La ripresa sarà trainata dagli sviluppi sul fronte medico: quando la diffusione del virus rallenterà o verrà arrestata, sarà possibile allentare le misure di restrizione, consentendo un certo ritorno alla normalità economica. Ma tutto questo dovrà accadere con una certa rapidità, se si vuole evitare che la contrazione si trasformi in una recessione che si autoalimenta. D’altro canto, una revoca precoce dei lockdown rischia di tradursi in un nuovo aumento dei contagi.

Il sostegno

Le risposte monetarie e fiscali sono state rapide. La Fed ha fatto più in tre settimane di quanto non abbia fatto durante tutta la crisi finanziaria globale. La BCE si è impegnata ad acquistare titoli di Stato e obbligazioni societarie a un ritmo senza precedenti: un pacchetto di stimoli pari al 2,3% del PIL dell’eurozona, a cui si aggiungono garanzie del credito pari a un ulteriore 13% del PIL. Quest’anno i disavanzi pubblici nell’eurozona raggiungeranno il 10-13% del PIL.  Il mix di aumento della spesa e calo della produzione spingerà al rialzo i rapporti debito/PIL di 20-40 punti percentuali. Per la Germania, che parte dal 60%, potrebbe anche essere tollerabile, mentre per l’Italia comporterebbe una grave minaccia, siccome il rapporto debito/PIL salirebbe al 170% o anche oltre.

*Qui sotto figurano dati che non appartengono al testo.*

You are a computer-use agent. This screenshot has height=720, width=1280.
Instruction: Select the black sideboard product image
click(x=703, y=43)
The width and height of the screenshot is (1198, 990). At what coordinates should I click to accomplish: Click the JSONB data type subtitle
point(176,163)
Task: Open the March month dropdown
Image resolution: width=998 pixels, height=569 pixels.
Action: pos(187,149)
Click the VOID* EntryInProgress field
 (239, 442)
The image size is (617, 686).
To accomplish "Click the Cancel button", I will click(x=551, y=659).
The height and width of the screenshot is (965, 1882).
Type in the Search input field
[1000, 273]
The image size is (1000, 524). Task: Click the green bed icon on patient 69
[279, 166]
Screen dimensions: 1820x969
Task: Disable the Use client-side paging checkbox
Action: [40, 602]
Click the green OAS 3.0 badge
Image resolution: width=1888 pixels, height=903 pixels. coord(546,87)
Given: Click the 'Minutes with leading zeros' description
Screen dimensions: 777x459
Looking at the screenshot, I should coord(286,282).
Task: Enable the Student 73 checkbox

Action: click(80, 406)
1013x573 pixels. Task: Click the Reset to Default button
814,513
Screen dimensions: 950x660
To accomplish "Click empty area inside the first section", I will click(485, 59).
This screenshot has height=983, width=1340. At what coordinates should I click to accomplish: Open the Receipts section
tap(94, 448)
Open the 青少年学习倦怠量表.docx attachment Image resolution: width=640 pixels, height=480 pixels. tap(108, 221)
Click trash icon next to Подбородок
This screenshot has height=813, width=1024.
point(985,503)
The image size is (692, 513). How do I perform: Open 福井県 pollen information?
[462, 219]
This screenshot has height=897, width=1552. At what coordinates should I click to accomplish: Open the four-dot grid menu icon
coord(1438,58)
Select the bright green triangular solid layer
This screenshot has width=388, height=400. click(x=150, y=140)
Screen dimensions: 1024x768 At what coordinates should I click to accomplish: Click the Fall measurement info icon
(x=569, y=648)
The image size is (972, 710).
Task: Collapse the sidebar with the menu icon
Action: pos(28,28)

A nostro giudizio tutto lascia ipotizzare una ripresa dell’attività economica a forma di U, ma non prima della fine del 2020, come minimo. Nel secondo trimestre si registrerà un declino alquanto marcato (a doppia cifra), il terzo sarà dominato dalla debolezza e nel quarto si potrà forse osservare un recupero. Una paralisi più prolungata dell’attività economica potrebbe invece protrarre la contrazione fino al 2022. Insomma, le tempistiche potranno anche cambiare, ma la recessione è certa.

Le conseguenze più a lungo termine della crisi del Covid-19 sono numerose. Le interruzioni delle catene di produzione imputabili al blocco dell’attività in Cina andranno a rafforzare l’idea secondo cui il trasferimento della produzione nei paesi a basso costo è stato eccessivo. Ad esempio, l’80% degli antibiotici statunitensi proviene dalla Cina.  Indipendentemente da chi vincerà le presidenziali statunitensi, vi sarà una forte pressione politica e sociale a favore dell’inversione della delocalizzazione.

In Europa, il sistema Schengen è stato smantellato e non si sa quando i controlli alle frontiere tra paesi membri verranno rimossi; la libera circolazione delle persone dovrebbe essere un caposaldo dello spirito europeo. Le regole del Trattato di Maastricht sul rigore fiscale sono state completamente ignorate. Finora la globalizzazione ha tenuto l’inflazione sotto controllo, ma ora le cose sono destinate a cambiare?

Le tradizionali analisi dei cicli economici non sono di grande aiuto durante una pandemia, il che complica la formulazione di ipotesi sulla ripresa. Tuttavia, siamo avvantaggiati dal fatto di poter contare su un approccio incentrato su modelli operativi di alta qualità con rendimenti elevati e sostenibili anche nei contesti difficili. Alla luce di ciò, i nostri portafogli si sono finora dimostrati in grado di reggere alla situazione, ma è impossibile negare che i prossimi mesi saranno alquanto interessanti.